#### What the task requires:
Below are the records; copy each line in which "plus" can be found.

== Material to process ==

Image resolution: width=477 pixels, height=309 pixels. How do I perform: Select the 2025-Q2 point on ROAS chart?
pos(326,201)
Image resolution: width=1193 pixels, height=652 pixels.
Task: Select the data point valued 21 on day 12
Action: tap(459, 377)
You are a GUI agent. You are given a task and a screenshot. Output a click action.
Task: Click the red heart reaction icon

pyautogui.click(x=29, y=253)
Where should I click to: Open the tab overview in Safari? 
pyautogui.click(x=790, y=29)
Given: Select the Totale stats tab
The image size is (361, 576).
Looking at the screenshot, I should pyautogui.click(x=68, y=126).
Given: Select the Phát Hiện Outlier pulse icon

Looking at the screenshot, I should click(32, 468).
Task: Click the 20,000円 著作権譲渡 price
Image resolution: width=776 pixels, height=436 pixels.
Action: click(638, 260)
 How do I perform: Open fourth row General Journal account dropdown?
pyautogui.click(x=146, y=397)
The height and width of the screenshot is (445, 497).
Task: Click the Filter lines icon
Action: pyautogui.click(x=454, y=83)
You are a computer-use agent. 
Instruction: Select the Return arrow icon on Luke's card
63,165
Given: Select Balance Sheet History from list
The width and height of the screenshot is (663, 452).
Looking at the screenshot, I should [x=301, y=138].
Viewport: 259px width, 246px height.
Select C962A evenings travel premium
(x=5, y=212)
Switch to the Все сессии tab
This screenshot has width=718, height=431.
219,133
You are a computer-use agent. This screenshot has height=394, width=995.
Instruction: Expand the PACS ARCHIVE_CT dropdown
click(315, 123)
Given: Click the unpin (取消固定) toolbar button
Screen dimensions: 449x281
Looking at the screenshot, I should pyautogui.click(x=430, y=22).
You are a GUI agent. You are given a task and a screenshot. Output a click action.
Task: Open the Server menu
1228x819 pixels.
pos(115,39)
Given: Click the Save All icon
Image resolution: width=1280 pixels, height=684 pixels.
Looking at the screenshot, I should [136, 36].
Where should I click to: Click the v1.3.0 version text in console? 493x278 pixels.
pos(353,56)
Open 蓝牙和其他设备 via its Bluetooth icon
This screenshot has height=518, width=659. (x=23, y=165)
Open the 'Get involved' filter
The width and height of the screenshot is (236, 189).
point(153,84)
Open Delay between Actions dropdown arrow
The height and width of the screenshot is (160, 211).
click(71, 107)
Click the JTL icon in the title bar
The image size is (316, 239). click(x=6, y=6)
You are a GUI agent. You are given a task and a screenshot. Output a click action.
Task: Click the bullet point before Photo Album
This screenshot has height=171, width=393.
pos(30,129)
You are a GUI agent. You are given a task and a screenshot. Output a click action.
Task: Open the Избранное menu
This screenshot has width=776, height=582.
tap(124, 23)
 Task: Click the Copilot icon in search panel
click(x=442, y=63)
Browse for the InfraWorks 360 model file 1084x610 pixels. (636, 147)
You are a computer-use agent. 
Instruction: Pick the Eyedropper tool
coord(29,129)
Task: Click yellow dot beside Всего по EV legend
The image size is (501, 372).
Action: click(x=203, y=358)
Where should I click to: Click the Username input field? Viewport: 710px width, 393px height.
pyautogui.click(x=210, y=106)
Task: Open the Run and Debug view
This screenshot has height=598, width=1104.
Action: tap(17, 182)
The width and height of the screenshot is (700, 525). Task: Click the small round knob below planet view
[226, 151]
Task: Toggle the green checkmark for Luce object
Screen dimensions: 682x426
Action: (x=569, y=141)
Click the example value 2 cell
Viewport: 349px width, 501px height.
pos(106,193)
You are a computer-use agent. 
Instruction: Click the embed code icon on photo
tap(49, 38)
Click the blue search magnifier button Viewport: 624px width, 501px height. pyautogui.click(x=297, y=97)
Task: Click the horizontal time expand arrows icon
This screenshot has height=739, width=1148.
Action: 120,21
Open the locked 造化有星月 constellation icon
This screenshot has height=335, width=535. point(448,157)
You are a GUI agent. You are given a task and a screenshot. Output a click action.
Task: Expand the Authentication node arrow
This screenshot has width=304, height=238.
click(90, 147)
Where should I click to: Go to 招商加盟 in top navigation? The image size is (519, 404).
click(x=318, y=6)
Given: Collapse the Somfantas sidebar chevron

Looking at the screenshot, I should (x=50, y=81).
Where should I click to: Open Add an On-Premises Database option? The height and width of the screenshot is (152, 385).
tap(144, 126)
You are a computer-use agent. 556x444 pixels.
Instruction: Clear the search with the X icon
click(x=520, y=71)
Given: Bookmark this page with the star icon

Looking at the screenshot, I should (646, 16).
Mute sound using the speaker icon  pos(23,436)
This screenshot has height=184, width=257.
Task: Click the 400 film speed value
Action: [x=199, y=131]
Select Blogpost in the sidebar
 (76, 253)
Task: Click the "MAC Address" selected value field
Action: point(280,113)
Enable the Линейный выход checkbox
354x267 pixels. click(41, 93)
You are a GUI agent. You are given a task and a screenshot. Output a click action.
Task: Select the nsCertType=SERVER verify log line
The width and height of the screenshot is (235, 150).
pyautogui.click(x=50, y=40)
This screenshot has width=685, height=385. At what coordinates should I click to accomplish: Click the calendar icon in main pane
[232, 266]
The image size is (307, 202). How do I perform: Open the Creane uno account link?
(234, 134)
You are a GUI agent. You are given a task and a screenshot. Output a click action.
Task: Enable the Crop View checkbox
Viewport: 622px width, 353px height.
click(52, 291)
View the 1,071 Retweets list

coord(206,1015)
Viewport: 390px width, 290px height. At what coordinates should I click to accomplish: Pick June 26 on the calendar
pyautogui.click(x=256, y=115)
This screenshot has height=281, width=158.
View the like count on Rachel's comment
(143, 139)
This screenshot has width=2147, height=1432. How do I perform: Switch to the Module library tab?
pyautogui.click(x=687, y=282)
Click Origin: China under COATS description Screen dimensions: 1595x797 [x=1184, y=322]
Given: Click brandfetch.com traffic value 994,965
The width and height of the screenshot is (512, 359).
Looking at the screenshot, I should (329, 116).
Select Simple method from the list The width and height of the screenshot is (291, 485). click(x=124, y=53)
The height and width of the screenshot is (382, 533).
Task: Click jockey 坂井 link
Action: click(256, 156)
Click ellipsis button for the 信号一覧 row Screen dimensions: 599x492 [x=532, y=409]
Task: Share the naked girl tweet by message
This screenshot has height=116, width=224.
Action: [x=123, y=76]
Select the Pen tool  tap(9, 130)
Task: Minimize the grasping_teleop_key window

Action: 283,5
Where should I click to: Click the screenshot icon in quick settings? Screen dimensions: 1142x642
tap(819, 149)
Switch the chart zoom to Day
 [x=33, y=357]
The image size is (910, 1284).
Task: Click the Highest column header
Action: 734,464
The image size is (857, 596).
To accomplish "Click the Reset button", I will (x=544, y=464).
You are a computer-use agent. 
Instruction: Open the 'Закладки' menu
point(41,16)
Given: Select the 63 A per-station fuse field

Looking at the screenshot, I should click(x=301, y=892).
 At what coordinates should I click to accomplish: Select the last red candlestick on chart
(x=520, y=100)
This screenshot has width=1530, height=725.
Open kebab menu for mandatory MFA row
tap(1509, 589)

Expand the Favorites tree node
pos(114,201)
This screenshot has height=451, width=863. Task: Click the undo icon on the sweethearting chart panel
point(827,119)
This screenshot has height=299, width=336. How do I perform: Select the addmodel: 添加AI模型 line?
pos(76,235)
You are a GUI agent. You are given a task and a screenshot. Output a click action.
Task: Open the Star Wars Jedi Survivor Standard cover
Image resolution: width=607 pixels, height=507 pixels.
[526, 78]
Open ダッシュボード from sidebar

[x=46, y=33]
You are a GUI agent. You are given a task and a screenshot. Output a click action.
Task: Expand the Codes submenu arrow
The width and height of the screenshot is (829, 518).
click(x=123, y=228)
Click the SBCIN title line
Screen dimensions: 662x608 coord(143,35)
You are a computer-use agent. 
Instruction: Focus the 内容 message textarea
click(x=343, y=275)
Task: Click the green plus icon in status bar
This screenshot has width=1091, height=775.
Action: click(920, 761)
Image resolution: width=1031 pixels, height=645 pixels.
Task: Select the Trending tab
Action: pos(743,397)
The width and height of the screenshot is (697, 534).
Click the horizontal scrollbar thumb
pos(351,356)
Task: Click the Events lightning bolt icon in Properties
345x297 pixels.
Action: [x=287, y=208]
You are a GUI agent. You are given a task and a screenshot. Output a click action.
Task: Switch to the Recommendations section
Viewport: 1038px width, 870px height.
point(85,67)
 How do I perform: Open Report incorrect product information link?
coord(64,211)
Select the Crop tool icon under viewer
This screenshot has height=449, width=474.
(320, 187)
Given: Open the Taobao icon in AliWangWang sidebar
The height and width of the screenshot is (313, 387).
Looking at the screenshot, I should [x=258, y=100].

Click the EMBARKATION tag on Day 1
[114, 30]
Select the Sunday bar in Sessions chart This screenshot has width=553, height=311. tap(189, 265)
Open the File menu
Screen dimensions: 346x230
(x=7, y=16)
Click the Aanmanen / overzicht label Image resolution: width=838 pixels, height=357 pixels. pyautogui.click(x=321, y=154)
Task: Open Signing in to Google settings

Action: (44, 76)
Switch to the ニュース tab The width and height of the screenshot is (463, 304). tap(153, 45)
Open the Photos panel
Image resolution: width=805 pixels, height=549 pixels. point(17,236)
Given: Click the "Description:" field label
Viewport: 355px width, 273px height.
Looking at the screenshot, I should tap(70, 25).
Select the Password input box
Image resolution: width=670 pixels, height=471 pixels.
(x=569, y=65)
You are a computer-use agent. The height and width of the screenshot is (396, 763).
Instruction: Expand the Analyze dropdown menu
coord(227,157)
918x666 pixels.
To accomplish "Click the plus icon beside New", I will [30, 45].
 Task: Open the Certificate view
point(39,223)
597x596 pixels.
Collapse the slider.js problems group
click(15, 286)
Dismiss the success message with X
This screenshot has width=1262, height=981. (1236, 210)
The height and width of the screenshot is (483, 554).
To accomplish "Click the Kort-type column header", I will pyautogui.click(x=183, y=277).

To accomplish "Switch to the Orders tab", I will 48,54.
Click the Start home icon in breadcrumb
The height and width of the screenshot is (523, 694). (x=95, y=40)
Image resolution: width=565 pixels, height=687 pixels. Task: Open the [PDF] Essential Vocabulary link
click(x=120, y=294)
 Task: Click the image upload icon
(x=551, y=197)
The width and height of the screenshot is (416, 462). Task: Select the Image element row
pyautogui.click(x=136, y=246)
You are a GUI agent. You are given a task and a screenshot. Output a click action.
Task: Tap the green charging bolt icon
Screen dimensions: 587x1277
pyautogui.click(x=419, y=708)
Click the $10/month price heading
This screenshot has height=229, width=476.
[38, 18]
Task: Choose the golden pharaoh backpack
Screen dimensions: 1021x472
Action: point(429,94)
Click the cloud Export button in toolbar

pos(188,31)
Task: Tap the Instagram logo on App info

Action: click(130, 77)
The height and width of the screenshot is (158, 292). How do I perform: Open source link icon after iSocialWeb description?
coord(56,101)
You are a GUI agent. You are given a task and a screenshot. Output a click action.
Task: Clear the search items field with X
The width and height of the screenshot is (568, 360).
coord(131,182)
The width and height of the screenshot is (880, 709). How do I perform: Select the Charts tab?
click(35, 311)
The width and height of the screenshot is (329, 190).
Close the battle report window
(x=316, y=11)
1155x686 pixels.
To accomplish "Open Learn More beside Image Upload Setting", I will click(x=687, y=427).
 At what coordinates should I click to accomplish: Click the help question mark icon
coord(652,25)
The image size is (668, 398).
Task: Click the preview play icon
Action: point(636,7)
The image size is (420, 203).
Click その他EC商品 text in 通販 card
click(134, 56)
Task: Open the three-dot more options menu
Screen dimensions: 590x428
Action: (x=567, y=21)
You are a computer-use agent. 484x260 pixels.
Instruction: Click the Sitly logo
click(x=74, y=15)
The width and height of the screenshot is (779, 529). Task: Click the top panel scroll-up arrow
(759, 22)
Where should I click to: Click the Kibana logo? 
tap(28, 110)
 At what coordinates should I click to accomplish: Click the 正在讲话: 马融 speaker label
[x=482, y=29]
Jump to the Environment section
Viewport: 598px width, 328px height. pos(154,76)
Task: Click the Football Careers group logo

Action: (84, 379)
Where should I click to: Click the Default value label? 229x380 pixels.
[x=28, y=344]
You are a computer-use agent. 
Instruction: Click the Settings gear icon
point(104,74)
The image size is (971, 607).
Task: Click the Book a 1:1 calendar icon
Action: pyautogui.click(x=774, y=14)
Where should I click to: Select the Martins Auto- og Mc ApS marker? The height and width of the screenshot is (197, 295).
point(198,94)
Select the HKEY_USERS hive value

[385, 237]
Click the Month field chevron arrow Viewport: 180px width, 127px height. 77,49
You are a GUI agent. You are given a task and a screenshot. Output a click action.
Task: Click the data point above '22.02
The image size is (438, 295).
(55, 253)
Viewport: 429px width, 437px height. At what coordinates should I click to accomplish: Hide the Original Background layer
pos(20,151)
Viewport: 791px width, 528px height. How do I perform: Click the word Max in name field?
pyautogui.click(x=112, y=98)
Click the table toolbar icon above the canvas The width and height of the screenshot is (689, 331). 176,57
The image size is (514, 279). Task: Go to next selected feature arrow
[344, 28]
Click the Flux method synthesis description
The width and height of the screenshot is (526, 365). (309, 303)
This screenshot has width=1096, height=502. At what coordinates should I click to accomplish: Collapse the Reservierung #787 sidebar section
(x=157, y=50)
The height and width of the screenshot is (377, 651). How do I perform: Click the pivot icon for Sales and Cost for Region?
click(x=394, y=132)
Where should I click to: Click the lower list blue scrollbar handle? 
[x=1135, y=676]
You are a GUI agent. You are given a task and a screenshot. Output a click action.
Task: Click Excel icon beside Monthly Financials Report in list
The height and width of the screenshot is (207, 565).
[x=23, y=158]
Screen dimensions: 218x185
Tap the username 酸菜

===

#### Output for this task:
Task: Click the green plus icon in status bar
To accomplish "Click the plus icon beside New", I will [30, 45].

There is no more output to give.